- Genre: Rock music, media, experimental theatre and rock, punk, folk and reggae music
- Dates: 1980-1986
- Locations: Port Eliot, St Germans, England
- Website: History of the Elephant Fayre

= Elephant Fayre =

The Elephant Fayre was held in the stately home of Port Eliot, St Germans, England. A "fayre" in every sense of the word, it featured a host of different types of performances, media, experimental theatre and rock, punk, folk and reggae music. The first Fayre was tiny, attracting only 1500 or so, but the attendance increased over the years as the organisers booked better known acts, such as Siouxsie and the Banshees, The Cure, and The Fall. The organisers decided to close down the festival after 1986 because of hard drug use and vandalism.

==History==
In 1980 a small festival which had outgrown its site at Polgooth in mid-Cornwall approached the Port Eliot estate and asked if it could be held in the idyllic grounds. The estate office agreed a price, and there began the Elephant Fayre, one of the most eclectic festivals of the 1980s, which was named after the elephant in the Eliot family's crest. A prime attraction of the event was a giant wooden elephant which could be mounted via an internal ladder.

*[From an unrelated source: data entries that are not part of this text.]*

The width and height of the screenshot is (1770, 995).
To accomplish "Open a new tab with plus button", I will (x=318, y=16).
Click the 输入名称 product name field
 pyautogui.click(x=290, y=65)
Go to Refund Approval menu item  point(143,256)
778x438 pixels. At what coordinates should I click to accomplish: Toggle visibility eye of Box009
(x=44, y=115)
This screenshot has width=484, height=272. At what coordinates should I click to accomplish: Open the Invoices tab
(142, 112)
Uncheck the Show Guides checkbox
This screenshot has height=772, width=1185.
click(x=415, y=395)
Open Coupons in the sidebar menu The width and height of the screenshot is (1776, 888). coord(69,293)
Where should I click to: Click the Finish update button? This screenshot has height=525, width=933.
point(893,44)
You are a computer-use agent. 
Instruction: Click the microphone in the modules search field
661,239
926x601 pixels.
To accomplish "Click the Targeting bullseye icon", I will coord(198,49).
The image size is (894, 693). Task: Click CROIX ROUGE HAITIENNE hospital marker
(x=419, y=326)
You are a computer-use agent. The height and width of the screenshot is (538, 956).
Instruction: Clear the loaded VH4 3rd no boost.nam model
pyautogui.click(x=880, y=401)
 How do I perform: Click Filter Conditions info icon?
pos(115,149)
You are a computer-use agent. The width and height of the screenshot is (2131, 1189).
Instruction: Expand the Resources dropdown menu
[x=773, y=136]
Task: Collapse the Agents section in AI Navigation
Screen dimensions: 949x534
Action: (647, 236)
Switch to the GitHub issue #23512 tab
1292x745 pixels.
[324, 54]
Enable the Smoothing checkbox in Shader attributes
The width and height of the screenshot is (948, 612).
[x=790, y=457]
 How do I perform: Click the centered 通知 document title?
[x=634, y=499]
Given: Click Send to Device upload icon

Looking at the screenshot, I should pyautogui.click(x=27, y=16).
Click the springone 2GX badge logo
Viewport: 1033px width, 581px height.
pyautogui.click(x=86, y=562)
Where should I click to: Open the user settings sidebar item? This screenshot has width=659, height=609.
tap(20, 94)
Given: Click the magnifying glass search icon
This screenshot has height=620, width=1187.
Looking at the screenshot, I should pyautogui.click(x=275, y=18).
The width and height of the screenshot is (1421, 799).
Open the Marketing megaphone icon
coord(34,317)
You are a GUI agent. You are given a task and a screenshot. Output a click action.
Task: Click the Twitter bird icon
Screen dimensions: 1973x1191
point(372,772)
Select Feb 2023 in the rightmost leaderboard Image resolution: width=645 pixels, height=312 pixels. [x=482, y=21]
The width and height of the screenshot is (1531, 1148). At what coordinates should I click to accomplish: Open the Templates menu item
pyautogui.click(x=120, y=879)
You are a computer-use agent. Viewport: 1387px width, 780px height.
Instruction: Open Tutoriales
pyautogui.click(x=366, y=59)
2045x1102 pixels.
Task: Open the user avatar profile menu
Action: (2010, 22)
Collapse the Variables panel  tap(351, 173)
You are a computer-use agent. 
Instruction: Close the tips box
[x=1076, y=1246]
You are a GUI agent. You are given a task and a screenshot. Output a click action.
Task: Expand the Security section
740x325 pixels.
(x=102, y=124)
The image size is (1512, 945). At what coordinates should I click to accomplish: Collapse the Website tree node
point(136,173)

The festival ran from 1981 to 1986, beginning with some 1,500 visitors over four days, and featured a mix of music, theatre and visual arts. Over the years the festival grew, attracting crowds of up to 30,000 and bands such as The Cure, The Fall and Siouxsie and the Banshees. By 1986 the festival, like so many of the time, had become victim of its own success. The tolerance of the free festival culture of the 70s was over, as New Age Travellers became a focus for disorder across the country. Despite the tolerance of the then Lord Eliot and fellow festival benefactor Michael Eavis at Glastonbury (known affectionately in festival crew parlance as 'The Good Lord and The Worthy Farmer') the travellers put paid, it was said, to the Elephant Fayre and seriously compromised Glastonbury.

Whilst the festival at Port Eliot had built up a reputation as one of the best in the country, with extraordinary acts and the liberal attitude of the organisers, it was alleged the travellers had taken advantage and destroyed the festival. The burning down of the oldest tree in the park, looting of the village surgery and the robbing of stall-holders prompted Lord Eliot and fellow organisers to make the 1986 festival the last.

The Elephant Fayre has reinvented itself and is now the Port Eliot Festival. It describes itself as having "All the brains of a literary festival. All the soul of a music festival." It is held mid summer.